* [Set exercise]: Format the part of the records that opens with the line containing "Select the 服务器信息 tab" and closes with the line containing "tap(59, 382)" as a numbered list, with blank lines left out. Include only those lines and omit the pictures from your answer.

* [Data for this task]:
-- BEGIN --
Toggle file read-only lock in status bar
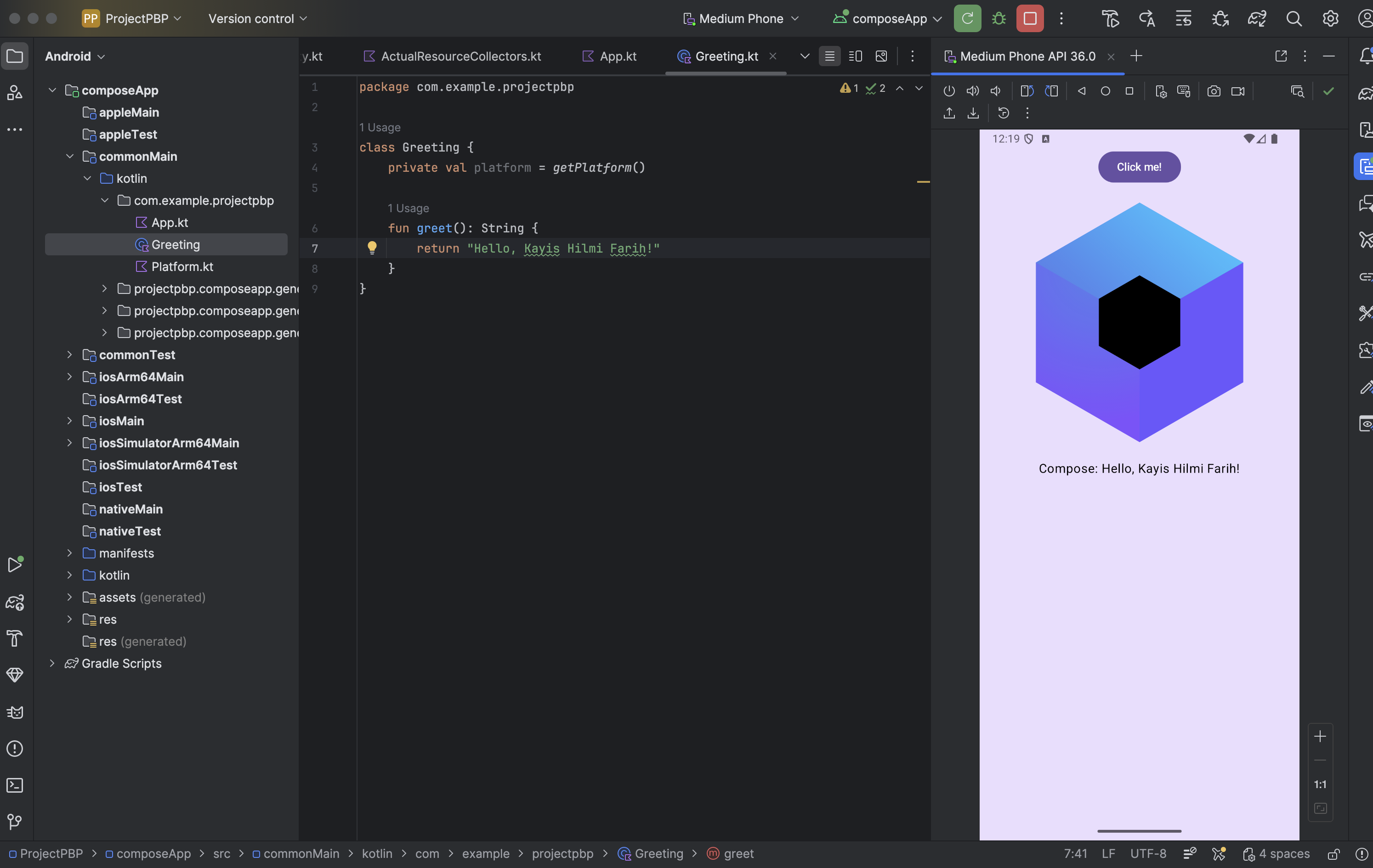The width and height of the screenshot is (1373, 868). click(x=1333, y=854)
-- END --
-- BEGIN --
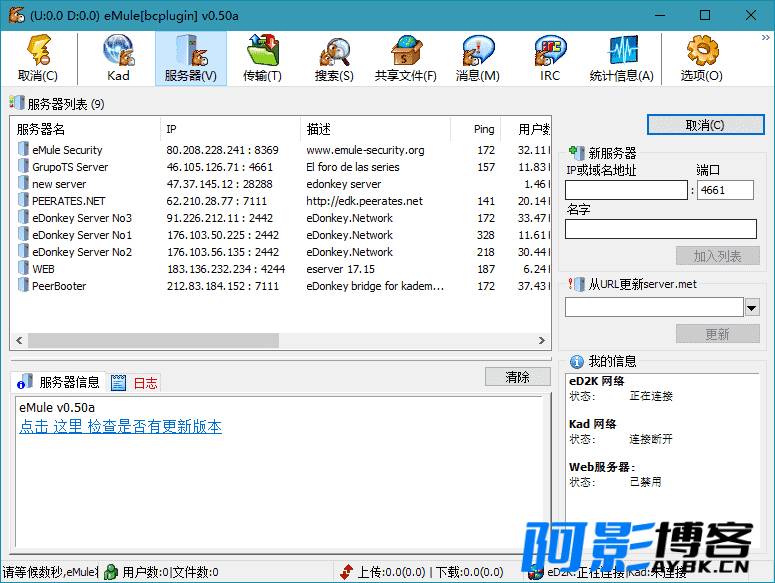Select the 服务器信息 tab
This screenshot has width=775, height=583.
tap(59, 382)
-- END --
-- BEGIN --
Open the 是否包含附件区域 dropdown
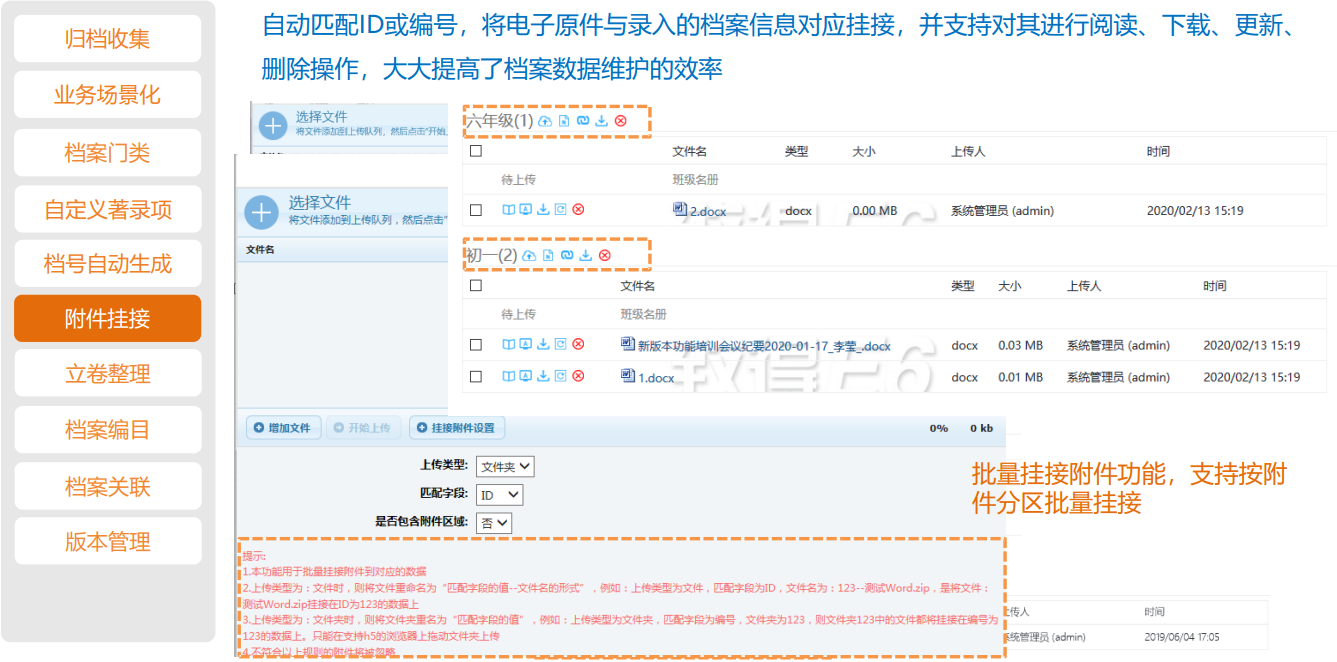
-- END --
* [Solution to this problem]:
1. Select the 服务器信息 tab
2. This screenshot has width=775, height=583.
3. tap(59, 382)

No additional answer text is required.